The extent of floodplain marshes in Barmah forest has been severely reduced since European settlement, with the introduction of large grazing animals and the diversion of water from the Murray River. Floodplain areas previously dominated by aquatic species such as Moira grass (Pseudoraphis spinescens), common reed (Phragmites australis) and cumbungi (Typha spp.) are now covered with species adapted to lower levels of flooding, mainly river red gums (Eucalyptus camaldulensis) and giant rush (Juncus ingens).

A 2017 CSIRO analysis found that the management changes most likely to result in an increase in the current extent of Moira grass plains in Barmah National Park, over the next 10 years are reducing grazing, and increasing flood duration and depth. Most significantly, the removal of the large population of feral horses in Barmah National Park is estimated to result in a 61% increase in the current extent of the Moira grass plains. An analysis of the rate of vegetation change in Barmah Forest, published in 2014, predicted that if no management actions were taken, Pseudoraphis spinescens dominated grassy wetlands would become locally extinct by 2026.
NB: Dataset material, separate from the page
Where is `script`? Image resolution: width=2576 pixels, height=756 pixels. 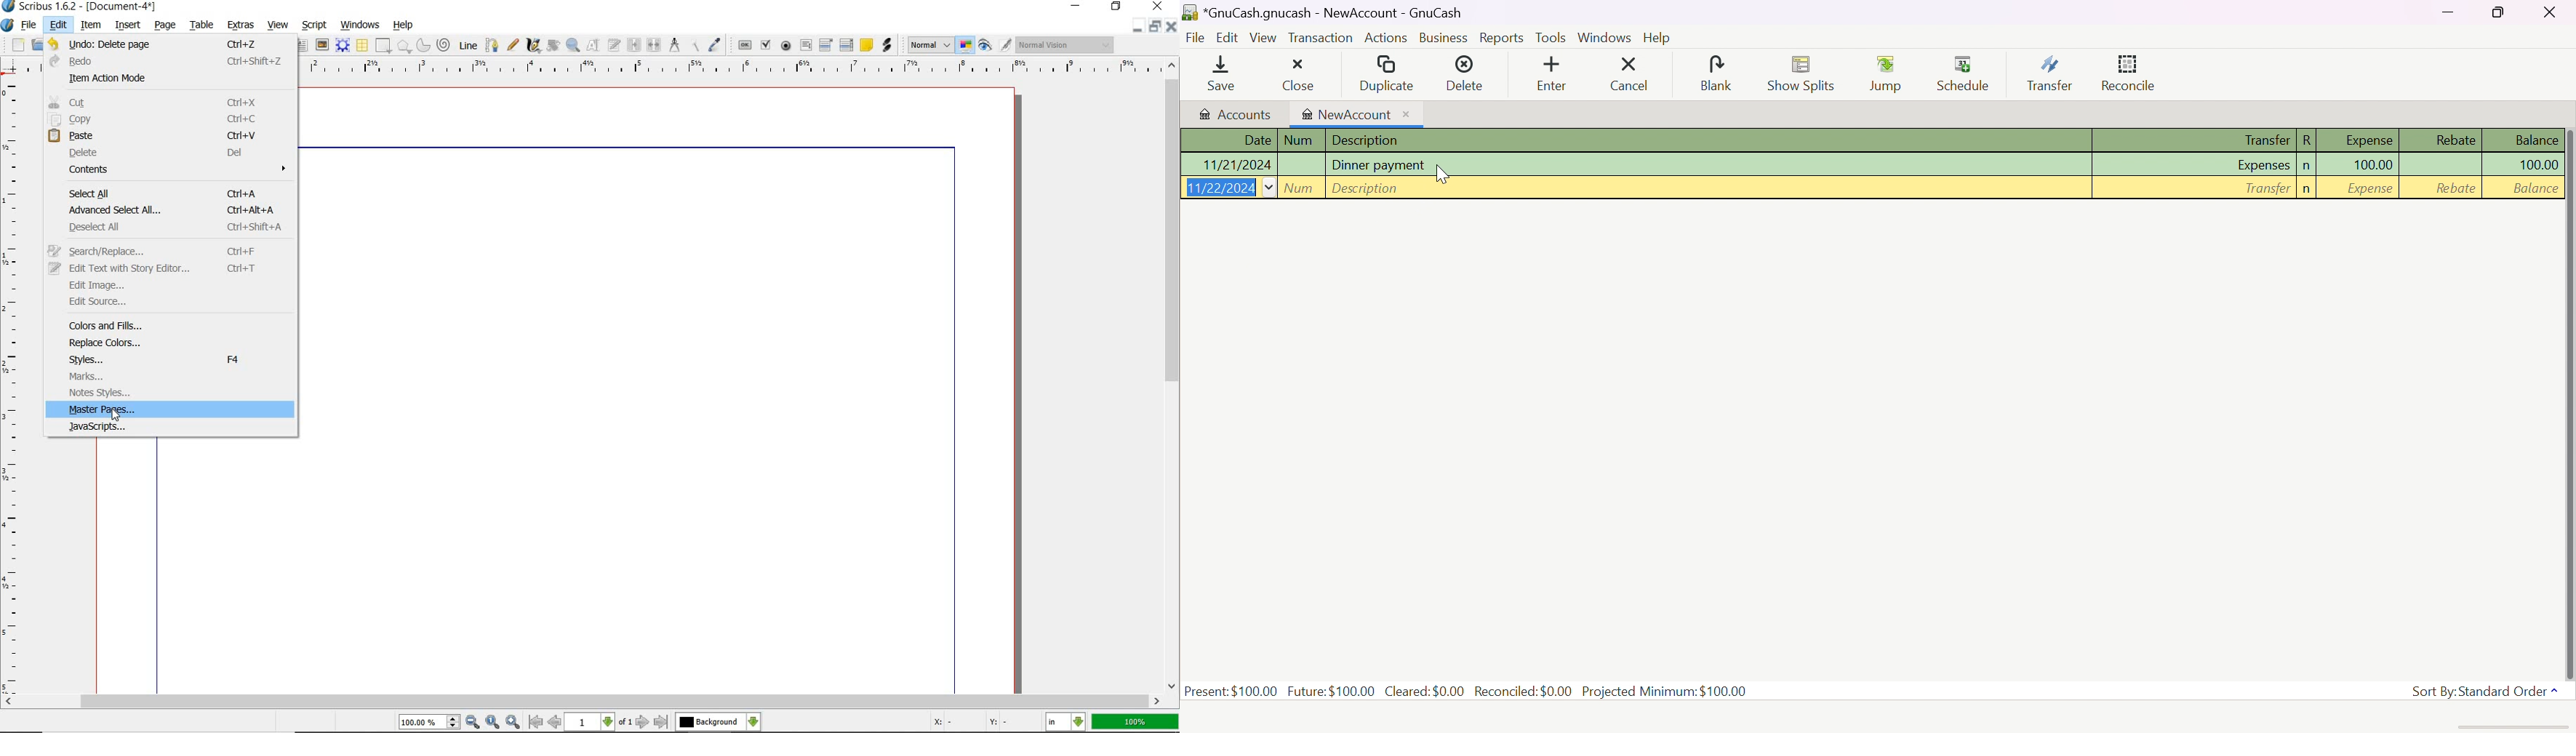 script is located at coordinates (315, 24).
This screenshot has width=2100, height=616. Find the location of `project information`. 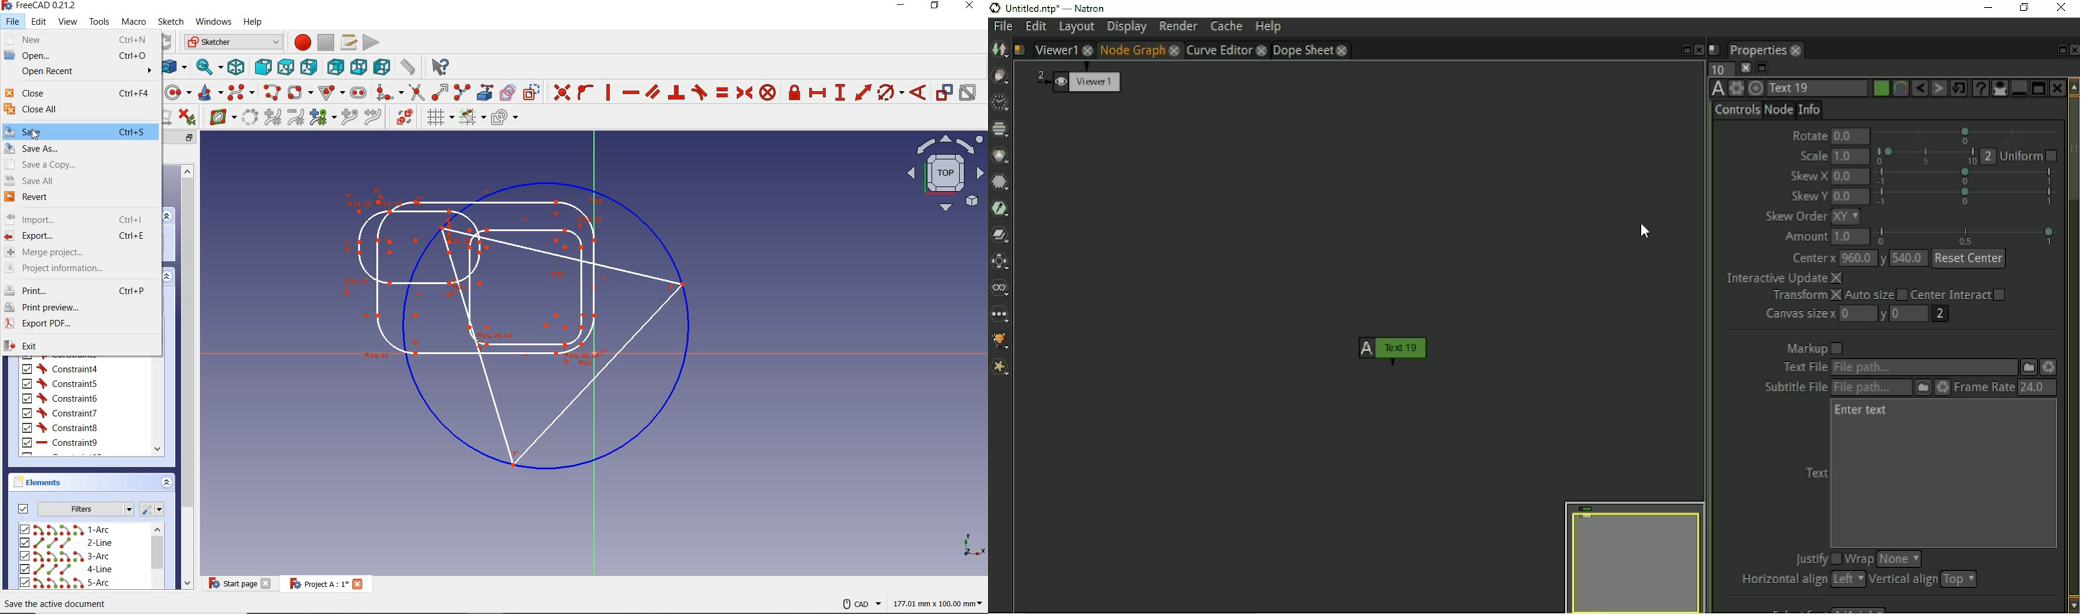

project information is located at coordinates (79, 269).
Water regime for vigorous growth
Maintenance: Flooding for vigorous grasslands of Pseudoraphis spinescens should be seasonal, annual and fairly predictable, with a seasonal dry phase. Small variations in water regime favour its competitors, leading to a compositional or structural change. Growth after flooding is from rootstock, rather than fragments or seeds.
Frequency of flooding: Annual or near annual, i.e. every year, occasionally once in two years.
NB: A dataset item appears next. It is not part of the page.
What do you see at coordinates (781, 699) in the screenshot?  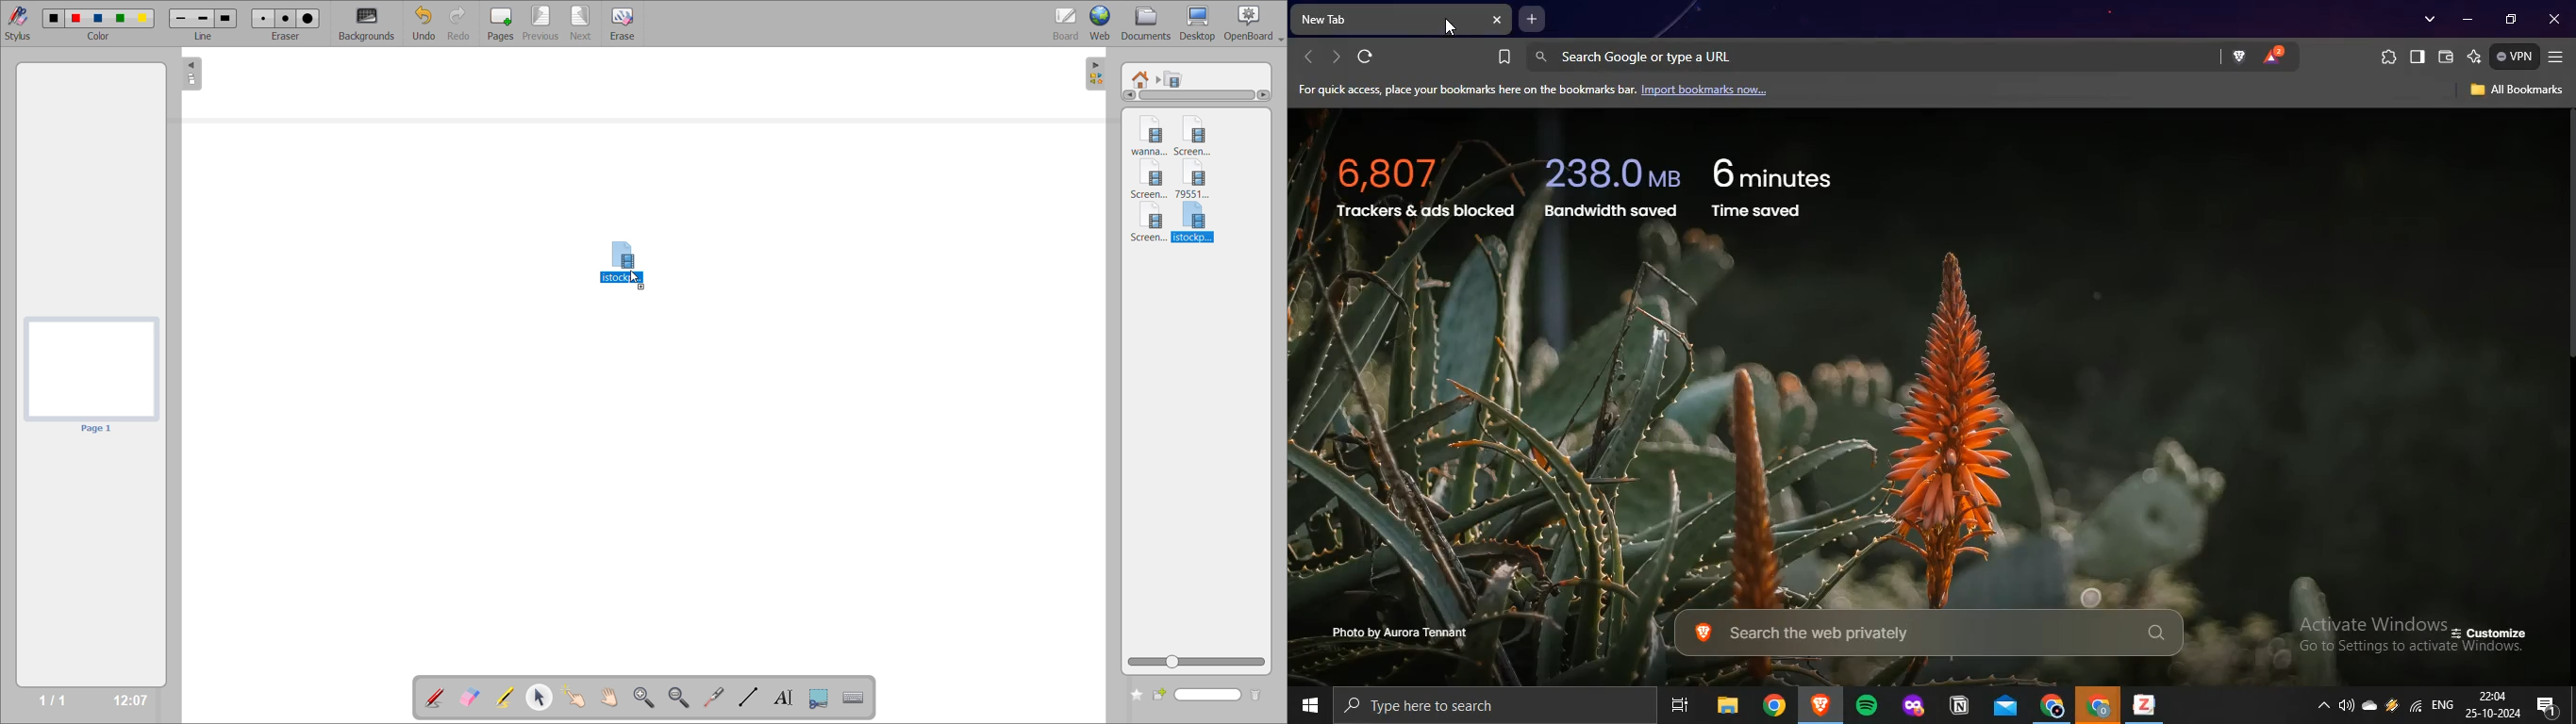 I see `write text` at bounding box center [781, 699].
Depth of flooding: Initially depth is not critical: flood peak may exceed 2 m, then water levels should stabilise at about 1 to 1.5 m for two to three months, but not less than 0.5 m until drying out.
Duration of flooding: On average about seven months. Can tolerate less: no less than five months if starting in winter, and no less than three months if starting in spring. Can tolerate longer: but durations of 10 months should happen rarely and not in sequential years.
Timing of flooding: Floods can start at any time from winter to early spring.
Regeneration: Importance of seeds and seed bank is not known. No information on seedling growth.
Critical flood interval: Reflood after two years to maintain vigour. Pseudoraphis spinescens grasslands should not be without flooding for more than five years.